= EXCERPT PROVIDED =
● ● ● ● ● ● ●

Driving Steam Trains

by Chris Kemp

Not so long ago it was said to be every little boys’ dream to be a (steam) engine driver; maybe in the age of the computer and instant celebrity this is no longer true - today children perhaps are more likely to desire pop stardom. However the lure of steam for many remains, as demonstrated by the popularity and multiplicity of preserved railways in the U.K. Our local railway at Swanage for instance has enjoyed a record breaking season this year.

However, although the preservation movement has done wonders,

it cannot really recapture the time of everyday mainline trains because lines are generally short and by law the speed limit is a sedate 25 m.p.h. The sight of an express engine trundling up a branch line is a bit like watching a tiger pacing its enclosure! Whilst most preserved lines run driver experience courses to give the participants a taste of what it is like to be in control of a full size locomotive, it would be totally out the question for an amateur to take the controls of engine pulling one of the occasional mainline specials. These are all in the hands of professional full-time railwaymen.

To experience the thrill of driving a steam engine at speed pulling a scheduled public train you must journey to the small market town of Wolsztyn in Poland. It is here that working steam clings on, albeit tenuously, thanks to ex-pat Howard Jones and his agreement with Polish state railways. It is he who had the idea of asking PKP if they would retain the last working steam locomotives in Europe if he could subsidise their running costs by forming a Mutual Trust Society and running courses for visiting enthusiasts. Howard had spent many hours watching the last steam trains running on the Weymouth – London mainline, all this ended in 1967 and all mainline steam ceased on the British network the following summer but steam continued in parts of Europe for much longer so it is no surprise that British enthusiasts turned their eyes abroad.

● ● ● ● ● ● ●

= WHAT THE TASK ASKS =
Continue the article on driving steam trains from the point where it stops. The rows that come next are not needed for this.

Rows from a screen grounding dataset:
● ● ● ● ● ● ●

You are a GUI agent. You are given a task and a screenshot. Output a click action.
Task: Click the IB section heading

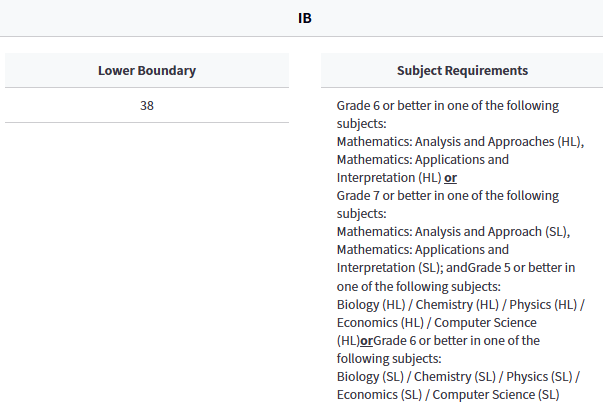(304, 18)
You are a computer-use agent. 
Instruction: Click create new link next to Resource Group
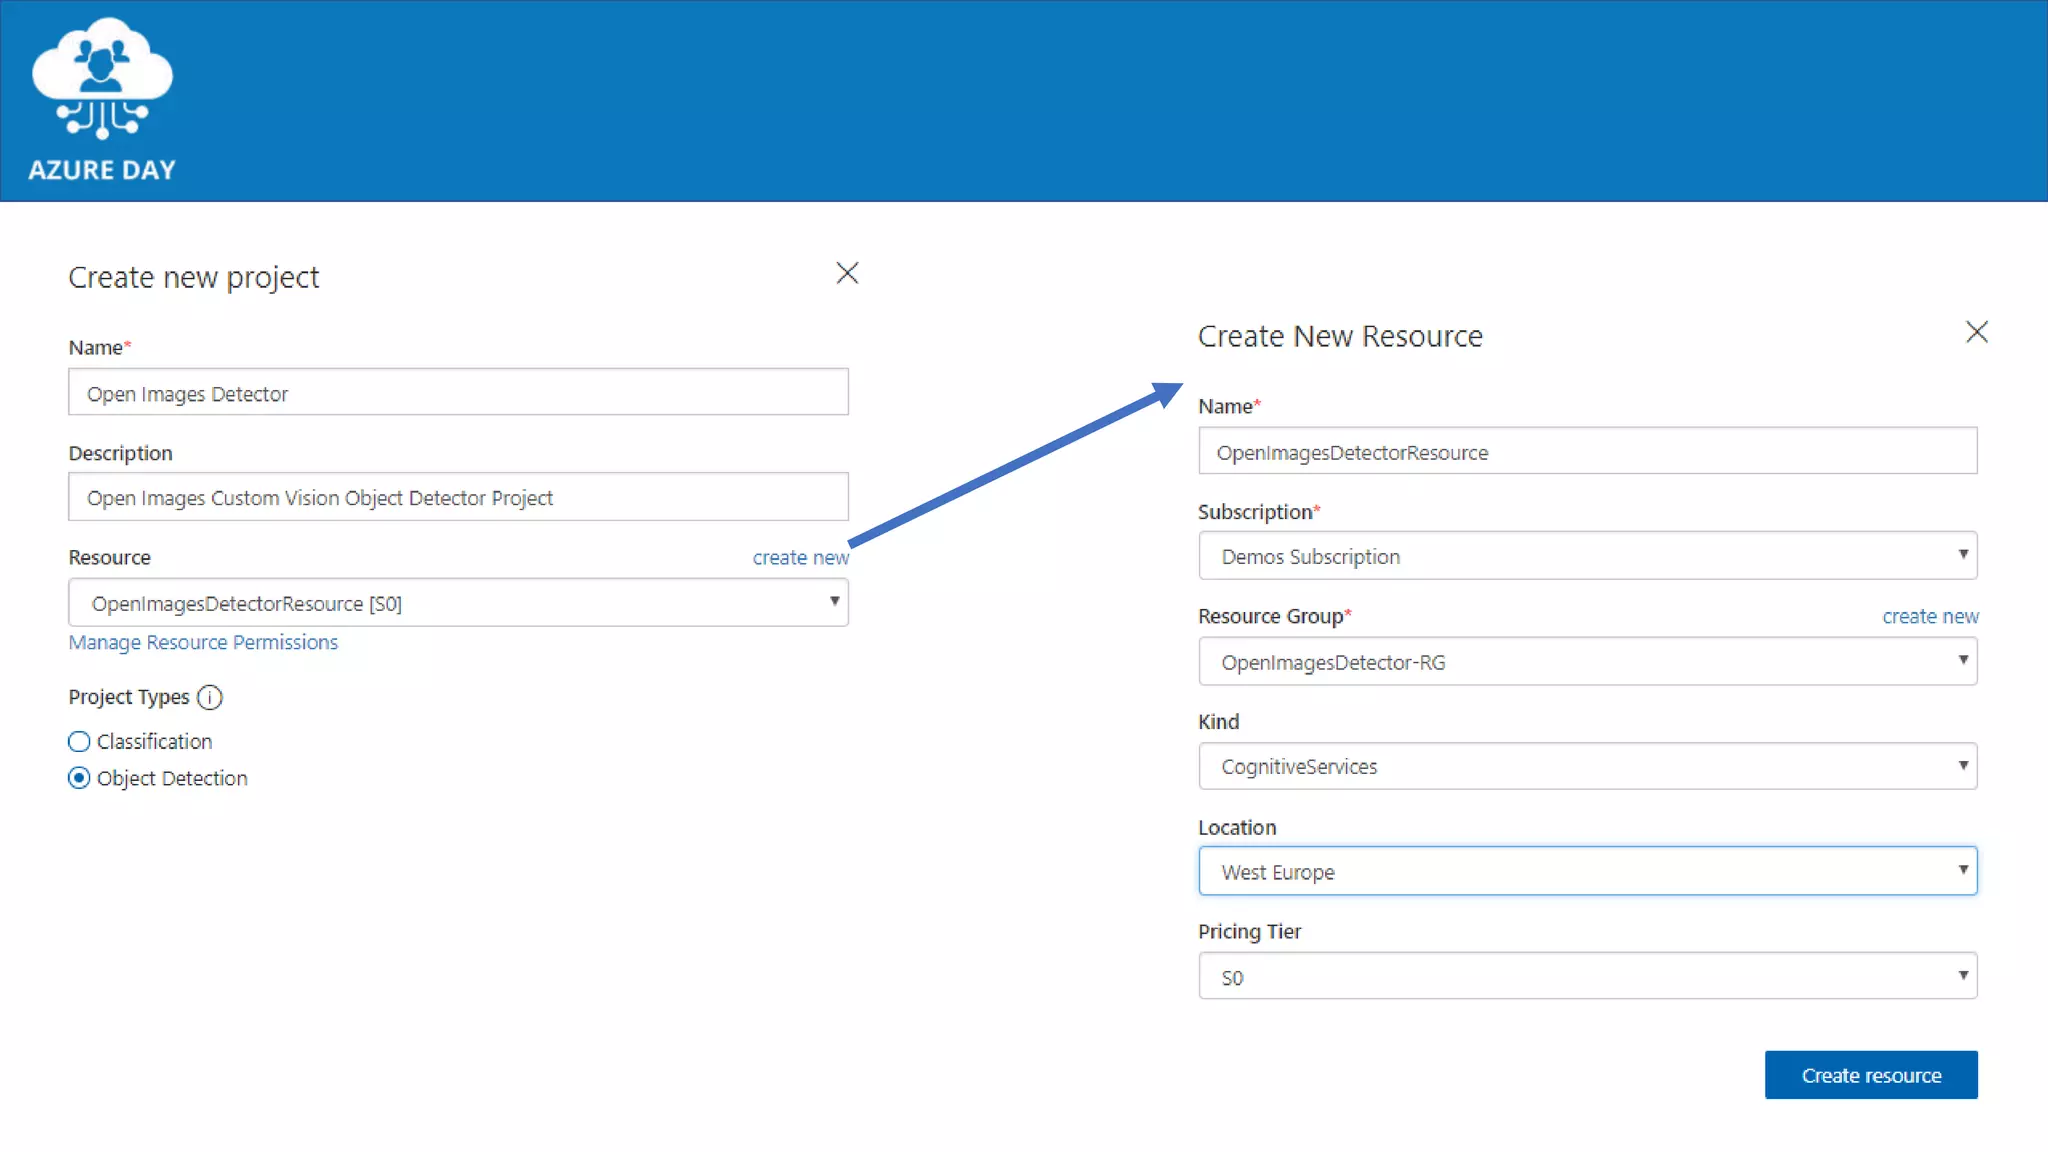[x=1929, y=617]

● ● ● ● ● ● ●

= REPLY =
So thanks to Howard Jones and the co-operation of Polish state railways the historic depot with its roundhouse and turntable dating from 1907 was saved as a working depot and continues to service and house steam locos as it has for the last 102 years. This is made possible to the Polish common sense attitude to safety that seems to have been lost in this country to be replaced by reams of red tape and the fear of litigation that means insurance costs preclude many activities even where they are not already prohibited by rules and regulations.

I journeyed to Poland by the flying to Berlin, spending a night there then onwards next day by train, changing at Rzepin where I met most of the other participants of the course. We travelled onto Poznan from where we were picked up and driven to Wolsztyn. Accommodation was in the Trusts guest house which was perfectly comfortable but not for those used to five star luxury. This is very much an activity holiday involving some early starts and late finishes – well this is a working railway after all!

I found the food in Poland to be distinctly unmemorable, but to be fair I am a vegetarian so had a very limited options and prices are very cheap.

Wolsztyn is a pleasant market town, small enough that you shouldn’t get lost and the walk to the engine shed from the guest house is only five minutes or so.

So, what is it like to drive a large steam locomotive at speed? Well on the first day, climbing onto the footplate was a bit nerve racking. Howard Jones turned up briefly to offer a few words of advice, and no doubt also to let the Polish crew know our level of experience (in my case very little!) Then we were off! The Polish crews drive out of the main stations then with little warning you are beckoned to take over and find yourself in the driving seat. The thing that really strikes you most is the extremely limited forward vision along the long boiler, this forward vision vanishes altogether when the track curves to the opposite side to the drivers position and you have to hope your fireman is watching out! You soon appreciate that safely running a steam loco requires good teamwork and awareness.

Starting the engine is actually very simple, you just wind the reverser to put the engine into full forward gear and on the command from the Polish crew open the regulator (or throttle in American parlance) until pressure rises in the cylinders enough and off you go, gradually reducing what is known as the “cut-off” as the train picks up speed. Stopping is trickier, the air brakes used are very powerful and I tended to be braking too early, but it is very satisfying when you do manage to bring the train to a smooth halt.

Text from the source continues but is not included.